Elon Musk set the finance world ablaze on Tuesday by declaring that, pending a shareholder vote, he favors taking Tesla private and already has the funding secured to do so. An email about the possible move offered no insight on who would back the leveraged buyout, but let’s take him at his word and speculate: Who could buy Tesla?
Musk says he can take the company private at $420 a share, giving Tesla a value of $82 billion, according to Bloomberg, which said it would be the largest leveraged buyout in history.
There’s a lot of possible investors at play here. A simple perspective is that Musk—who owns 20 percent of Tesla’s shares—could tap a consortium of partners to make it happen, but he likely needs backers with enough cash to make it happen. For example:
Saudi Arabia’s Sovereign Wealth Fund
All this went down after news broke earlier Tuesday that Saudi Arabia’s sovereign wealth fund had built a less than 5 percent stake in Tesla worth about $2 billion, naturally, it was targeted as a possible buyer.
The fund has more than $250 billion in assets, and plenty of cash lying around. It’s also looking to diversify the country’s economy, given that the future for oil is looking pretty grim right now, as Bloomberg pointed out.
Saudi Arabia’s sovereign-wealth fund will borrow to boost returns from its investments as it seeks to diversify the kingdom’s oil-dependent economy.
The Public Investment Fund will also look for more partnerships like its tie-ups with money managers Blackstone Group LP and SoftBank Group Corp. as part of its aim to boost assets under management to $2 trillion by 2030, Managing Director Yasir Al-Rumayyan said in a Bloomberg Television interview at the Future Investment Initiative in Riyadh. The fund will seek to hold a quarter of those assets in foreign markets, he said.
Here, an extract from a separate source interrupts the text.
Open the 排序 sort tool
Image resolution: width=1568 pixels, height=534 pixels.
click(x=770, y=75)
Norway’s Sovereign Wealth Fund
Norway’s fund also has $1 trillion in assets. Norway’s a big Tesla fan, so maybe it’s Norway. As Bloomberg put it last fall:
It has few rivals in terms of size. Japan’s Government Pension Investment Fund was valued at 144.9 trillion yen ($1.3 trillion at the current exchange rate) at the end of March. China, of course, has about $3 trillion in currency reserves. There are also big cash-piles at money management firms such as BlackRock Inc.’s $5.7 trillion and Vanguard Group’s $4.4 trillion.
This would, similar to Saudi Arabia’s intention, help achieve the fund’s goal of diversification. The Norway fund last fall proposed ditching oil and gas stocks, so as to avoid exposure to “permanent drops in oil prices,” Reuters reported at the time. Whether Norway explicitly states it or not, it would also mark a notable ethical stance, if it indeed moves forward with the idea.
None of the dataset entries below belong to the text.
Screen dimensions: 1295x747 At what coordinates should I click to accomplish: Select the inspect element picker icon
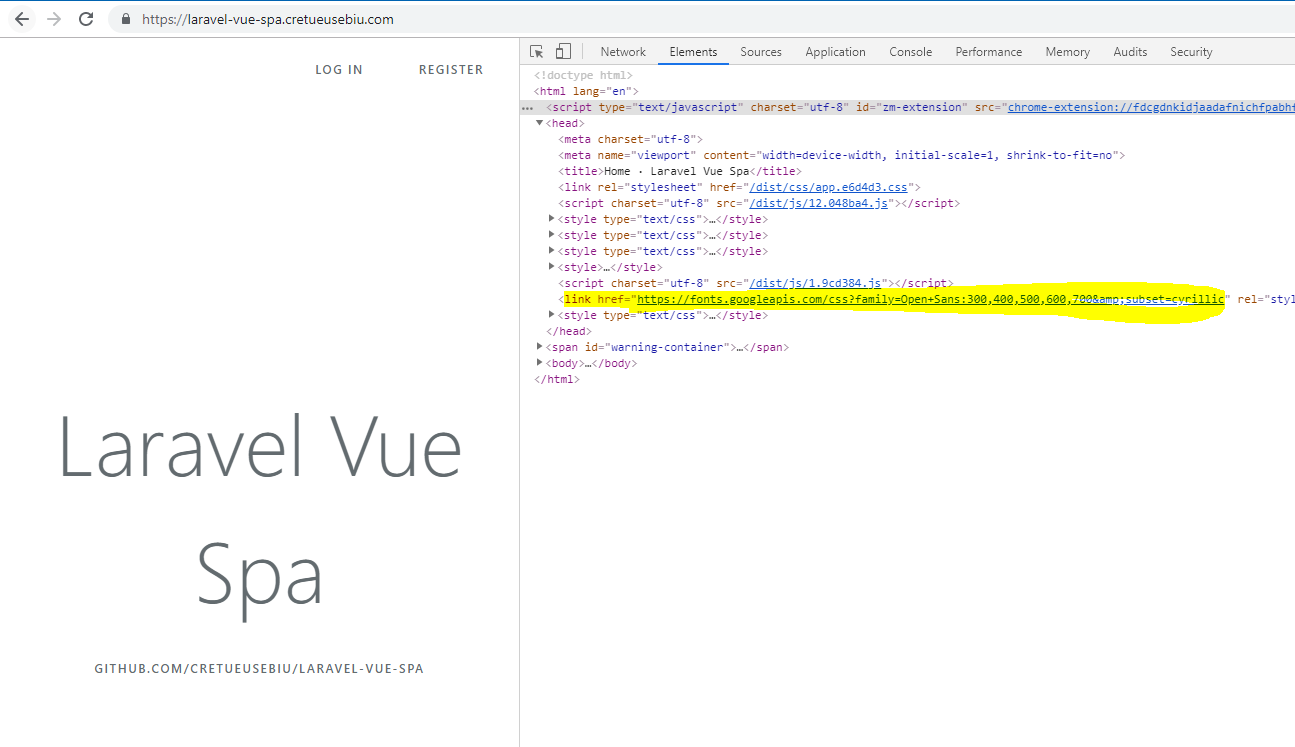(x=535, y=50)
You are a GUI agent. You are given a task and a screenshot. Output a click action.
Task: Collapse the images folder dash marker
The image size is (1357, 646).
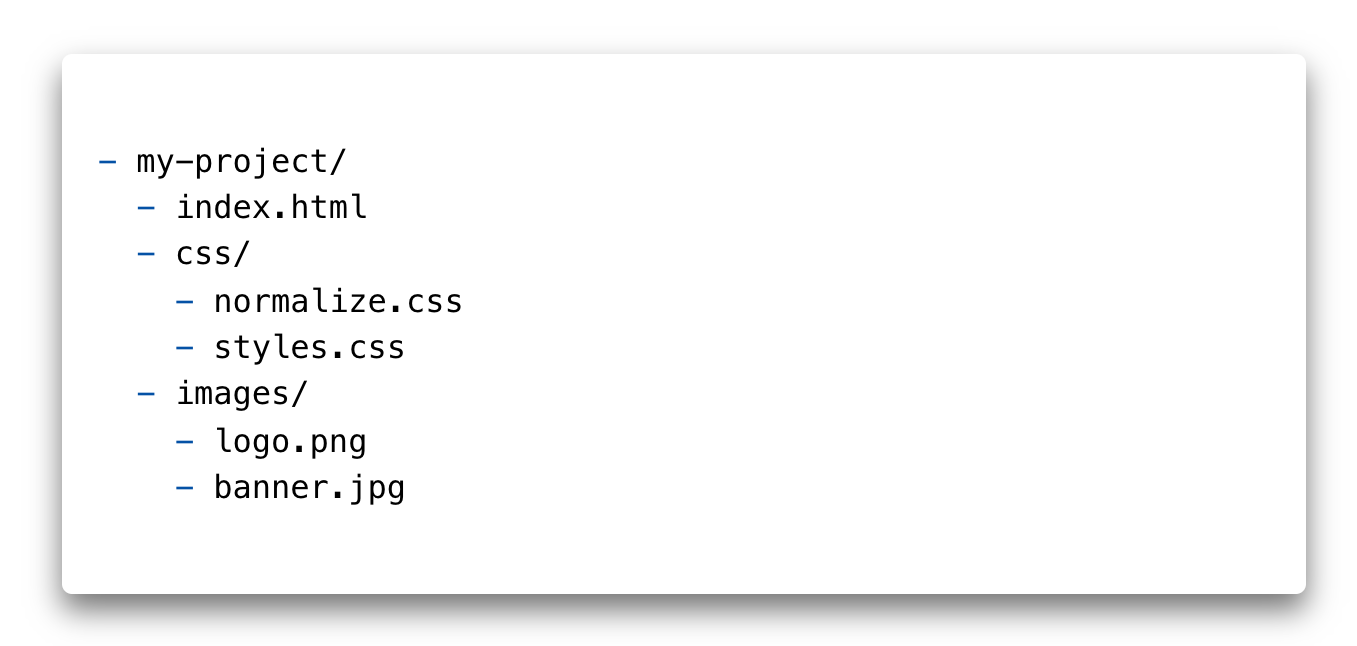[x=147, y=394]
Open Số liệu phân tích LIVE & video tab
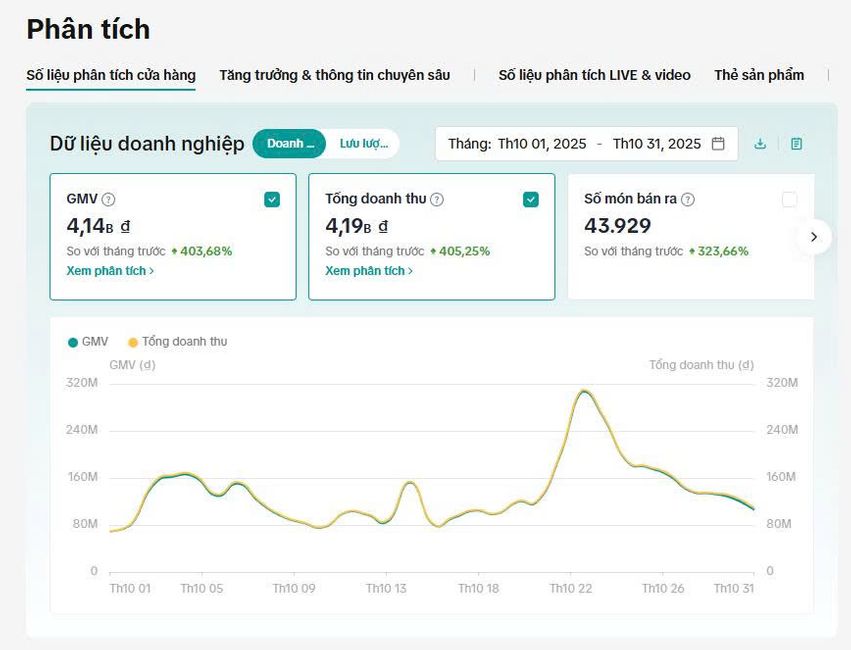 [x=594, y=75]
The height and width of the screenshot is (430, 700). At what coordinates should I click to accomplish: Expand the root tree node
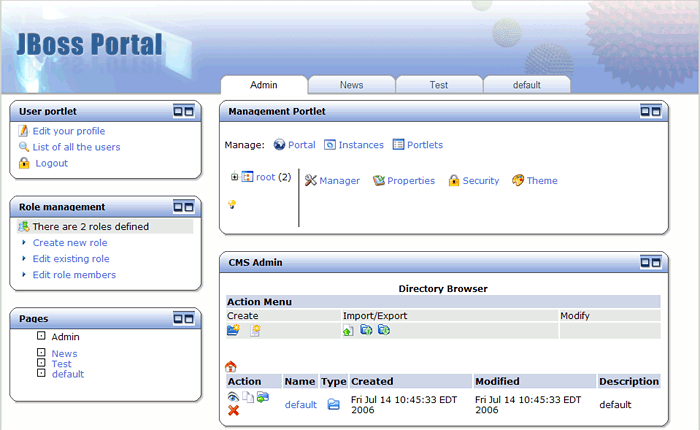point(234,177)

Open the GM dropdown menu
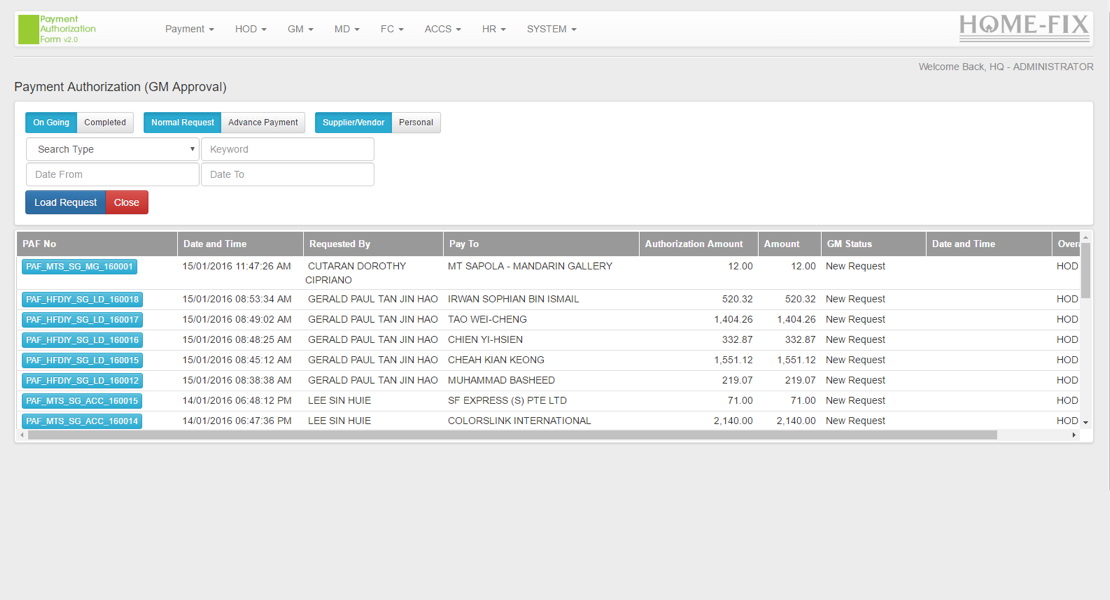click(299, 29)
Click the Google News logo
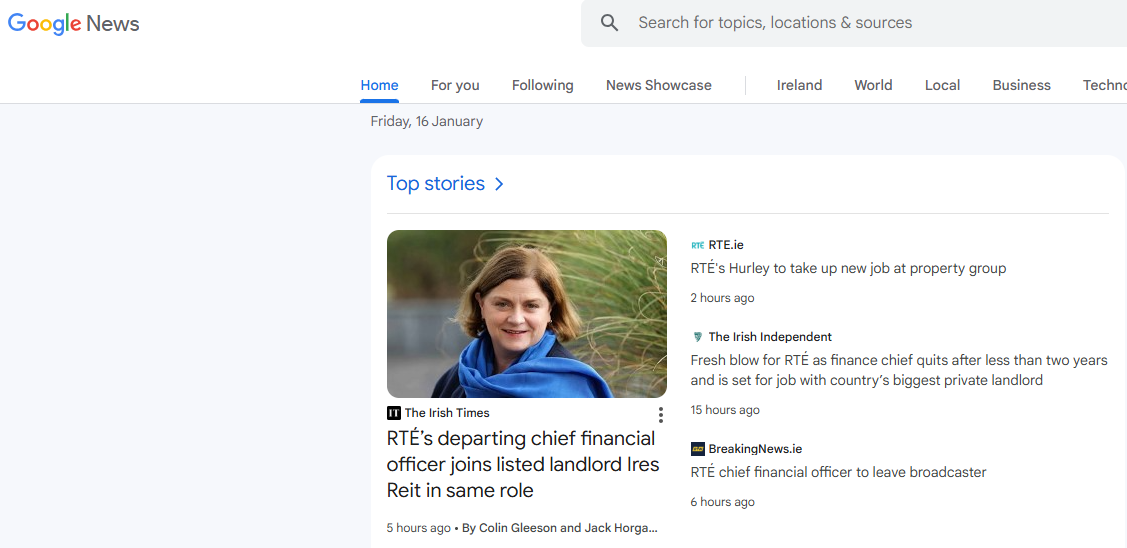Image resolution: width=1127 pixels, height=548 pixels. [x=74, y=24]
Notably, CNBC reached out to several Wall Street banks and said “none of them was aware of any transaction or had committed to funding a leveraged buyout of Tesla.”
If Musk doesn’t have funding from typical sources like Wall Street firms, then maybe it’s a company with a lot of cash in its pockets?
Yes, Apple. Maybe. That’s the wild card here. Relatively fresh off its own failure to get into the automotive game, maybe it’s looking to take a controlling stake in Tesla.
The tech giant has about $285 billion in cash reservers. It could buy Tesla at Musk’s target and have plenty left over. It’s not totally unreasonable to consider. Musk has alluded to a hope of one day launching a ride-sharing venture, where Tesla owners could make money having their (theoretically) autonomous cars shuttling passengers around at times they don’t need the vehicle. An investment from Apple could help accelerate its autonomous vehicle efforts and move toward that goal.
Now, that also leaves open the possibility of other major corporations with stupid amounts of cash getting involved, like Amazon or Alphabet. But the Apple Should Buy Tesla narrative has always been kicking around, and it’s clearly interested in the autonomous driving industry. It’s more of a natural fit then, say, Google’s Alphabet, which says the launch of its own self-driving business is imminent.
In a more unlikely scenario, maybe there’s some private equity firms that have access to, I don’t know, $10 billion, and are just itching to finance the rest of the purchase with a ton of debt.
I mean, this sort of thing does happen. But $70 billion worth of debt? Again, quite unlikely.
Tesla’s independent board of directors has, in theory, a fiduciary responsibility to shareholders to evaluate all offers on the table. So, let’s presume Musk has funding secured, and he presents the bid to the board, and let’s presume he actually doesn’t have a controlling vote of the board (which a judge in an ongoing case about the SolarCity acquisition already said is a bogus claim).
In the event a bid at $420 per share is presented to the board, that opens up the possibility for someone else to come in and make a more substantial offer and snipe it out from under them. That could be fun.
Or maybe this is all a joke just to screw the Tesla short sellers. There’s some notable names who considered the possibility. Musk getting in legal trouble over a 420 tweet sure makes for a wonderful narrative flourish.